WHAT NEEDS TO BE DONE: Would you reproduce exactly the lines below from the one holding "Where should I click to: Check" through the one holding "Viewport: 679px width, 605px height.", inclusive, and no others?

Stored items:
• • •

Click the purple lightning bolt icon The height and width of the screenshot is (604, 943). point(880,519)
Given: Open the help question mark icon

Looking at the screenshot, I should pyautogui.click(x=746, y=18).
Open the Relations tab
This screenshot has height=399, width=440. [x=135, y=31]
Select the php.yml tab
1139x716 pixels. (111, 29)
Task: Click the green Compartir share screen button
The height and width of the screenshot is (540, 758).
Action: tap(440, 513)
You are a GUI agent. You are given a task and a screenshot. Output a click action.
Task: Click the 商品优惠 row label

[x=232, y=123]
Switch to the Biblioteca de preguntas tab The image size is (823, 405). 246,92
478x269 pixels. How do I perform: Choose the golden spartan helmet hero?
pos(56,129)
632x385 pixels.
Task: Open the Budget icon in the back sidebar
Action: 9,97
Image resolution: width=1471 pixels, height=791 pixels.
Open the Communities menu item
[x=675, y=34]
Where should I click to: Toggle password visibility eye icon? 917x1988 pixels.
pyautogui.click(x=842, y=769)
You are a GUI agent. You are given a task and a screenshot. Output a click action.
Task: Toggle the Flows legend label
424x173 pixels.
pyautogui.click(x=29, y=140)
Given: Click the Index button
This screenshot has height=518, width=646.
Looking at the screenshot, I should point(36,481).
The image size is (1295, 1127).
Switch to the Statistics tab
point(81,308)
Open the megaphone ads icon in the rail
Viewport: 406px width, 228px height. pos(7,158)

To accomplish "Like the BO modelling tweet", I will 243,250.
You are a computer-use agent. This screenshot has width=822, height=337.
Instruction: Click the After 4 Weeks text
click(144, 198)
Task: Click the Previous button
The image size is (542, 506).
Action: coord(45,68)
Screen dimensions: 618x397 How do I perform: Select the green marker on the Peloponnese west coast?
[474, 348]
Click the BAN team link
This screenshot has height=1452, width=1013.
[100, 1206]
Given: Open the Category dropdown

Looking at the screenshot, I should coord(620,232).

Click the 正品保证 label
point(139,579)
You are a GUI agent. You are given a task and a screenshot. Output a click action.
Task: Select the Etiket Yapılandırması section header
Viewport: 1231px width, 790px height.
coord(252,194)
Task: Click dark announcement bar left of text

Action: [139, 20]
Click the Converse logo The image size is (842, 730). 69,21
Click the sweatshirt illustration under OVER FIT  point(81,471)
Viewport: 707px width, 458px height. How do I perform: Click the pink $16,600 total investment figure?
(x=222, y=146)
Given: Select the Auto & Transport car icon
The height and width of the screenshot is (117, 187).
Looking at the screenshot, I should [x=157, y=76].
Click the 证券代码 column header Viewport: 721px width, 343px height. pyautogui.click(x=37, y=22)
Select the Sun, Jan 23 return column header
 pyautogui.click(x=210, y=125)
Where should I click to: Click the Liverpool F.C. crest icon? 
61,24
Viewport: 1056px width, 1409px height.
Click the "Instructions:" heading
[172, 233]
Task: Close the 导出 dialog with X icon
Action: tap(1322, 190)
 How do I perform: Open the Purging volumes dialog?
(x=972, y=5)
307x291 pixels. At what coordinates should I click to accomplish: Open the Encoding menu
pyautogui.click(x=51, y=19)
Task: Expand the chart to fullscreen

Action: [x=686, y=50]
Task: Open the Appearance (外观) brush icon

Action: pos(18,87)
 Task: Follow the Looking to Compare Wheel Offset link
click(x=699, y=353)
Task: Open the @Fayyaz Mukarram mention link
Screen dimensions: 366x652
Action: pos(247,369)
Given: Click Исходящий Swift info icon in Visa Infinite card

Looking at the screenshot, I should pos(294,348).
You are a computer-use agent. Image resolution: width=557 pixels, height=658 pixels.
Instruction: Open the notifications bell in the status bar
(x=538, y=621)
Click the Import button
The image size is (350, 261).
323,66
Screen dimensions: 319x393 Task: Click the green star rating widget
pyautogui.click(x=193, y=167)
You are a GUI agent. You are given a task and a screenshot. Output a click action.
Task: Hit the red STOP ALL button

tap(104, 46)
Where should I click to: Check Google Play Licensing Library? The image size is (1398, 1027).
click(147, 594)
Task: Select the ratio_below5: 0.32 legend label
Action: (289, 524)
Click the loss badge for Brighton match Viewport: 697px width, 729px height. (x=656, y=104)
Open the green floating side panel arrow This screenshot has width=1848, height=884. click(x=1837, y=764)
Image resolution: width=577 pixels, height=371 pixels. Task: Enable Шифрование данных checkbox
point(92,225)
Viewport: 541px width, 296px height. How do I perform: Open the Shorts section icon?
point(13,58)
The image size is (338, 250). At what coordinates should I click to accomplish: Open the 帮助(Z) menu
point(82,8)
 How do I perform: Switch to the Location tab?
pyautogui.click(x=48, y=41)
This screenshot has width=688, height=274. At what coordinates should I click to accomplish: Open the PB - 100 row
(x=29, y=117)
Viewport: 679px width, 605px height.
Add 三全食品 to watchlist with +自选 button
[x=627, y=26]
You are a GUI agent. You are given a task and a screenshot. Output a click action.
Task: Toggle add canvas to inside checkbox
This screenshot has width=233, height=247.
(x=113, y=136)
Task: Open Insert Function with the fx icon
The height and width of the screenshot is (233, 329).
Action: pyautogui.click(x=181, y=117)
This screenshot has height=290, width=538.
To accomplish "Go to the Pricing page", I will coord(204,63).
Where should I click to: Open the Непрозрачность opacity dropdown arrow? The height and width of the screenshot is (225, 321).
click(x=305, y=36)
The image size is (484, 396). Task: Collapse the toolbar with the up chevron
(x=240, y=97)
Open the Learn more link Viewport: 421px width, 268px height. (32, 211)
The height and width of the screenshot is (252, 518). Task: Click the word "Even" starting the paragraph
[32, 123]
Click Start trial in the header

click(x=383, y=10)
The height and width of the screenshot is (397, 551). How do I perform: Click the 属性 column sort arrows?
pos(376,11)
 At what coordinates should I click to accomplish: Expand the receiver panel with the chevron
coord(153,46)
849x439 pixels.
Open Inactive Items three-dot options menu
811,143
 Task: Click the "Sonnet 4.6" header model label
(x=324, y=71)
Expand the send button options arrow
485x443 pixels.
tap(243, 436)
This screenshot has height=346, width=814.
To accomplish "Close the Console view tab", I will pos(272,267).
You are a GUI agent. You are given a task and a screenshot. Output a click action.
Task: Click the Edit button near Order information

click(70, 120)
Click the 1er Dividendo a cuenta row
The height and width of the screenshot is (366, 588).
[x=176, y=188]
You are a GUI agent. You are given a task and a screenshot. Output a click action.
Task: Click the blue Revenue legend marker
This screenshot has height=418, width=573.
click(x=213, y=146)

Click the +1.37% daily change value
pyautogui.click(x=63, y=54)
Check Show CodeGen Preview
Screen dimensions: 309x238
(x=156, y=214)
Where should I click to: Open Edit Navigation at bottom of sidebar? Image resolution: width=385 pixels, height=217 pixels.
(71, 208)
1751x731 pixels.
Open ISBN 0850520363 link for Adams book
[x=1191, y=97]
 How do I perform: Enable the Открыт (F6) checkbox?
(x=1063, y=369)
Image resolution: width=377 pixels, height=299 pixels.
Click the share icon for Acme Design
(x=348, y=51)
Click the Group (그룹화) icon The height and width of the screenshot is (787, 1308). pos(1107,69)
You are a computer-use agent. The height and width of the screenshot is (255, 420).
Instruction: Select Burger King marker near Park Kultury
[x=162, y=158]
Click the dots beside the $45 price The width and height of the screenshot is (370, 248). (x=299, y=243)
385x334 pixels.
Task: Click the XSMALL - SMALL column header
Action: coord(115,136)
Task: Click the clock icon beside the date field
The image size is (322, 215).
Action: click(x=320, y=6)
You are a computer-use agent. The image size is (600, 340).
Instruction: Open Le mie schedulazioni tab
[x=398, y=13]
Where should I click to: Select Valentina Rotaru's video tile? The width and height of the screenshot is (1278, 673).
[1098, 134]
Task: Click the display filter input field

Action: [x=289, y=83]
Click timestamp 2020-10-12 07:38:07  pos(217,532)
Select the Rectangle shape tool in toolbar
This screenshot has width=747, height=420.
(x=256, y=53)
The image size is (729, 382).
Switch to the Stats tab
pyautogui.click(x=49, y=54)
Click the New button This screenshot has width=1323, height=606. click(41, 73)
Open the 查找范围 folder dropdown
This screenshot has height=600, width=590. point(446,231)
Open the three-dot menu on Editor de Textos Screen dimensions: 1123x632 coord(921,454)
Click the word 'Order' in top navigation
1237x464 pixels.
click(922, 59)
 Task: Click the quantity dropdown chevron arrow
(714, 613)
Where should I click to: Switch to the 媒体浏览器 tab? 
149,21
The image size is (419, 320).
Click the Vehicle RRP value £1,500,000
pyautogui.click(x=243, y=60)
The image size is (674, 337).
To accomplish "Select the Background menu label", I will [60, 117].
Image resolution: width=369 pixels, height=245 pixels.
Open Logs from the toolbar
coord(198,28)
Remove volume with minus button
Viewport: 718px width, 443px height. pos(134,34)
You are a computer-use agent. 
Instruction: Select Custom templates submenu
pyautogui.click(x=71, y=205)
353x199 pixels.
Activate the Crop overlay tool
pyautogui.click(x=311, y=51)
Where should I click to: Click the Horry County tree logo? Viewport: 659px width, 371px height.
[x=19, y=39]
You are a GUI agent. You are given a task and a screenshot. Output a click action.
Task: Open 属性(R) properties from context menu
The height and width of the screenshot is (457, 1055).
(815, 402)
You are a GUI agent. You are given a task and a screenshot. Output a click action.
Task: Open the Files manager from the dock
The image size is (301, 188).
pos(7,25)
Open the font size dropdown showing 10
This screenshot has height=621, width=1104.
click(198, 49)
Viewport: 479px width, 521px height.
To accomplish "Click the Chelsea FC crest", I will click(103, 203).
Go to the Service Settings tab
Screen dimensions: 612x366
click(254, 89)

• • •

WRITTEN RESPONSE:
Where should I click to: Check Google Play Licensing Library? The image size is (1398, 1027).
click(147, 594)
Task: Select the ratio_below5: 0.32 legend label
Action: (289, 524)
Click the loss badge for Brighton match Viewport: 697px width, 729px height. (x=656, y=104)
Open the green floating side panel arrow This screenshot has width=1848, height=884. click(x=1837, y=764)
Image resolution: width=577 pixels, height=371 pixels. Task: Enable Шифрование данных checkbox
point(92,225)
Viewport: 541px width, 296px height. How do I perform: Open the Shorts section icon?
point(13,58)
The image size is (338, 250). At what coordinates should I click to accomplish: Open the 帮助(Z) menu
point(82,8)
 How do I perform: Switch to the Location tab?
pyautogui.click(x=48, y=41)
This screenshot has width=688, height=274. At what coordinates should I click to accomplish: Open the PB - 100 row
(x=29, y=117)
Viewport: 679px width, 605px height.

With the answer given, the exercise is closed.